To measure the association between Medicare’s nonpayment policy and 4 outcomes addressed by the HACs Initiative: central line–associated bloodstream infections (CLABSIs), catheter-associated urinary tract infections (CAUTIs), hospital-acquired pressure ulcers (HAPUs), and injurious inpatient falls.
Design, Setting, and Participants
Quasi-experimental study of adult nursing units from 1381 US hospitals participating in the National Database of Nursing Quality Indicators (NDNQI), a program of the American Nurses Association. The NDNQI data were combined with American Hospital Association, Medicare Cost Report, and local market data to examine adjusted outcomes.
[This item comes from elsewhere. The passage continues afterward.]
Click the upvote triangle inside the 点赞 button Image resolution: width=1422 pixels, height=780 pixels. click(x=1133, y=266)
Multilevel models were used to evaluate the effect of Medicare’s nonpayment policy on never events.
United States hospitals providing treatment for Medicare patients were subject to the new payment policy beginning in October 2008.
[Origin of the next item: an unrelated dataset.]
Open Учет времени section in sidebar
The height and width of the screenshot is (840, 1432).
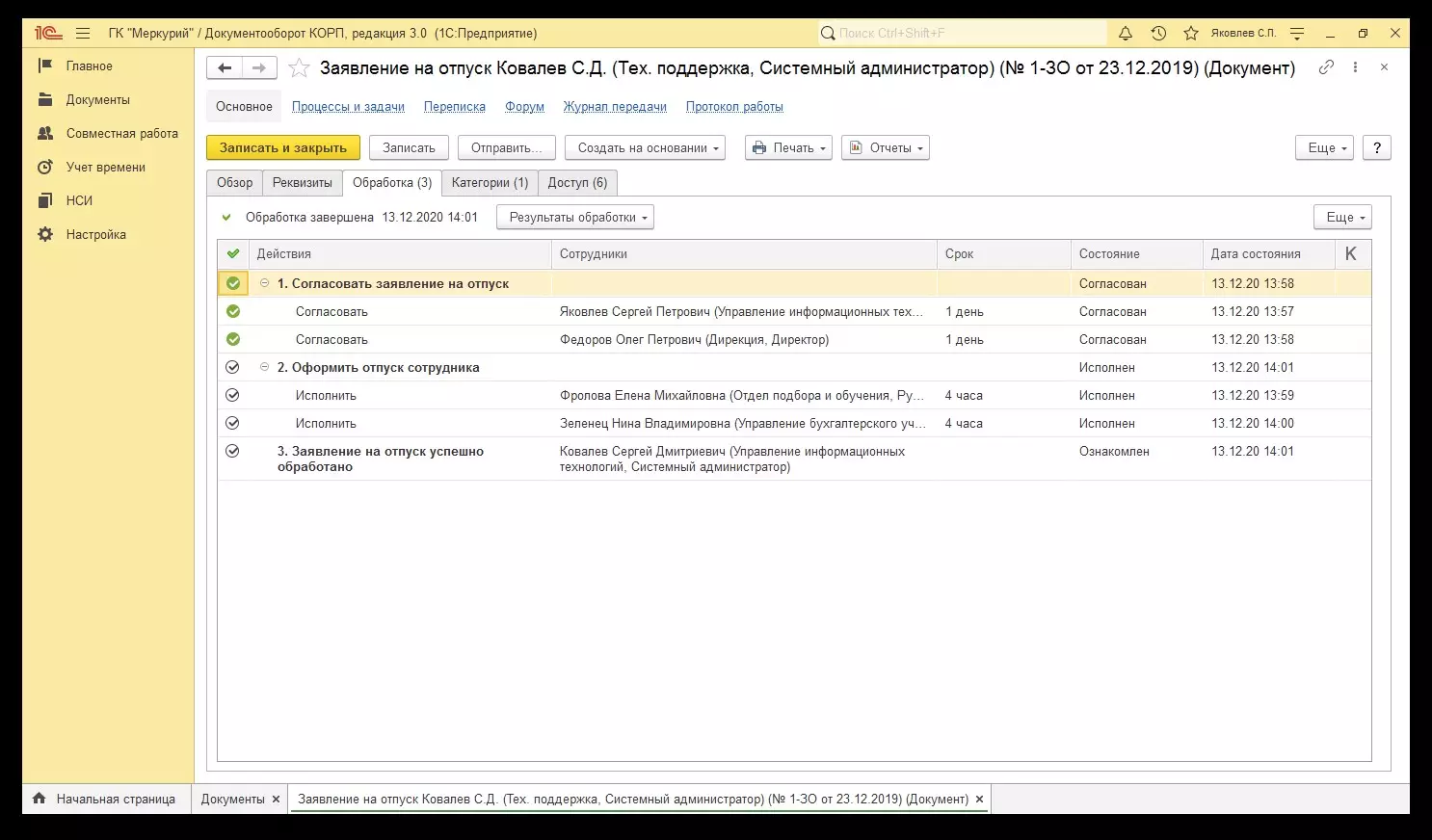tap(105, 168)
Main Outcomes and Measures
Changes in unit-level rates of HAPUs, injurious falls, CLABSIs, and CAUTIs after initiation of the policy.
Medicare’s nonpayment policy was associated with an 11% reduction in the rate of change in CLABSIs (incidence rate ratio [IRR], 0.89; 95% CI, 0.83-0.95) and a 10% reduction in the rate of change in CAUTIs (IRR, 0.90; 95% CI, 0.85-0.95), but was not associated with a significant change in injurious falls (IRR, 0.99; 95% CI, 0.99-1.00) or HAPUs (odds ratio, 0.98; 95% CI, 0.96-1.01). Consideration of unit-, hospital-, and market-level factors did not significantly alter our findings.
Conclusions and Relevance
The HACs Initiative was associated with improvements in CLABSI and CAUTI trends, conditions for which there is strong evidence that better hospital processes yield better outcomes. However, the HACs Initiative was not associated with improvements in HAPU or injurious fall trends, conditions for which there is less evidence that changing hospital processes leads to significantly better outcomes.